Export vini da incubo: ecco cosa forse può salvarlo
Il comparto vitivinicolo italiano chiude il bilancio di un anno durissimo e guarda al 2026 con un misto di preoccupazione e cautela
Export vini: la crisi dell’ultimo semestre e la speranza dell’Accordo Turnberry.
Export vini, sprofondo nero
Il comparto vitivinicolo italiano chiude il bilancio di un anno durissimo e guarda al 2026 con un misto di preoccupazione e cautela. Secondo gli ultimi dati dell’Osservatorio Unione Italiana Vini, l’export nel 2025 ha subito una contrazione del 9,2%, traducendosi in una perdita secca di 178 milioni di euro.
Il dato più allarmante riguarda però la velocità della caduta: nell’ultimo semestre dello scorso anno il crollo ha toccato il -23%, trascinando l’inerzia negativa anche nel nuovo anno.
Il peggior inizio dal 2022
Il primo trimestre del 2026 ha infatti confermato lo stato di sofferenza con un gap tendenziale del -20% (pari a -105 milioni di euro). Si tratta, numeri alla mano, del peggiore inizio d’anno dell’ultimo quadriennio.
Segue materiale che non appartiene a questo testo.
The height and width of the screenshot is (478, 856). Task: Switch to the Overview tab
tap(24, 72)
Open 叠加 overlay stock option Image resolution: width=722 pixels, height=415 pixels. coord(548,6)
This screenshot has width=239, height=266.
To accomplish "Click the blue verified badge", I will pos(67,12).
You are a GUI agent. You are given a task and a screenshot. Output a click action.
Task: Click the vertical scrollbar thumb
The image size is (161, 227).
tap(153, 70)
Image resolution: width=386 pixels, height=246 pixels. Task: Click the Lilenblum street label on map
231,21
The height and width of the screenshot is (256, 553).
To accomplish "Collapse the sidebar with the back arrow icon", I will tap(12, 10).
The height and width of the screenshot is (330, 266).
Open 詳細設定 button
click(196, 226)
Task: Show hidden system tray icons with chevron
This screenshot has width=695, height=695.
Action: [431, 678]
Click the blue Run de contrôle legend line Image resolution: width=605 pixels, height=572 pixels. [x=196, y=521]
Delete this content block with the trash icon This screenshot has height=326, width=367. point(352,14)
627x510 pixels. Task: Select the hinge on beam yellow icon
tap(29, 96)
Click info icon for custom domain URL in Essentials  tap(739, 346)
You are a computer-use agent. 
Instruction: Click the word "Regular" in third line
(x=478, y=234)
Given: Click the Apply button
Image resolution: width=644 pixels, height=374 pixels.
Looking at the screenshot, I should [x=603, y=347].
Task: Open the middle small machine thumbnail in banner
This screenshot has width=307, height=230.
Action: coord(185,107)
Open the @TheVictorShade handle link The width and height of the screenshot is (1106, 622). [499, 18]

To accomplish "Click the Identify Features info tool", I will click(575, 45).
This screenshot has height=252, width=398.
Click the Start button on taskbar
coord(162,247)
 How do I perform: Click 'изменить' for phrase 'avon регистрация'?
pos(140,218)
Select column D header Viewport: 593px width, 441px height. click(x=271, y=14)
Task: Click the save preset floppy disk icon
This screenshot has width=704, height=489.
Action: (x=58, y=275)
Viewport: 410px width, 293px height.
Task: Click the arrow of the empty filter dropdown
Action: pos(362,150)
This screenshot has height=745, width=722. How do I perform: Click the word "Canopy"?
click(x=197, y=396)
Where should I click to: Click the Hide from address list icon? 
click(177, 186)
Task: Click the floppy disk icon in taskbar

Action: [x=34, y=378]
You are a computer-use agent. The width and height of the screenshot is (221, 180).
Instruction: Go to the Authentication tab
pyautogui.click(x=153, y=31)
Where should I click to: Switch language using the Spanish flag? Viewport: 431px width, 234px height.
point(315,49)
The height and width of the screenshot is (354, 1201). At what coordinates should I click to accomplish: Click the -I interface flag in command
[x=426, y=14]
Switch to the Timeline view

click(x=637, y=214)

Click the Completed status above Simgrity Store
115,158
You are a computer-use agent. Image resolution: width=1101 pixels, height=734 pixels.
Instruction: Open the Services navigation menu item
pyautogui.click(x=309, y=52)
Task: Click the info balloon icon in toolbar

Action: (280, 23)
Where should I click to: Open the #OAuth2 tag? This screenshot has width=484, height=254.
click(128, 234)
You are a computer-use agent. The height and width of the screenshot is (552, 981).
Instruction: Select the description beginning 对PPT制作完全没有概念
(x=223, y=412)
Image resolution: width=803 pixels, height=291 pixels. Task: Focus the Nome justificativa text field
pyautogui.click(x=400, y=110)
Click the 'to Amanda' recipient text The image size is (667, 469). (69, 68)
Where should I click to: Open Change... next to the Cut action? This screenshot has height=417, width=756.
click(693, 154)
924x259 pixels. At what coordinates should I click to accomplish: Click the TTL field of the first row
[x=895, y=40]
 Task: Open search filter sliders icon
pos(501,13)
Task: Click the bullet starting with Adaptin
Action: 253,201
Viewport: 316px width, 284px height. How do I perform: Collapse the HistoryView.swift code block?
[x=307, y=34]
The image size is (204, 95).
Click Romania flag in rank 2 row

Tuttavia, gli analisti intravedono una luce: dopo nove mesi consecutivi in “rosso”, le proiezioni di aprile indicano finalmente una leggera risalita dei valori di vendita, suggerendo che il fondo del barile sia stato toccato.
L’Accordo Turnberry: una boccata d’ossigeno per le cantine
In questo scenario di crisi globale, una possibile svolta arriva dalla diplomazia internazionale con il cosiddetto Accordo Turnberry. Ma di cosa si tratta esattamente?
L’Accordo Turnberry è un protocollo di intesa multilaterale (che coinvolge i principali produttori mondiali, tra cui Ue, Usa, Australia e Cile) volto alla standardizzazione e semplificazione delle barriere non tariffarie.
In un momento in cui l’export soffre per l’aumento dei costi logistici e la rigidità burocratica, l’accordo mira tre obiettivi.
Uniformare le etichettature
Può farlo riducendo i costi di adattamento per i diversi mercati esteri.
Semplificare le pratiche enologiche
Riconoscendo reciprocamente le tecniche di produzione certificate, si potrà evitare doppi controlli e blocchi doganali.
Tutela dei vitigni
Fondamentale, rafforzare la protezione internazionale dei nomi dei vitigni e delle indicazioni geografiche.
Per il settore vino italiano, l’implementazione di Turnberry potrebbe rappresentare l’aiuto decisivo per abbattere i costi di distribuzione e rendere il nostro prodotto più competitivo e “agile” sui mercati extra-Ue, proprio mentre i consumi interni faticano a ripartire. La sfida del 2026 sarà trasformare questa semplificazione normativa in nuovi ordini e fatturato reale.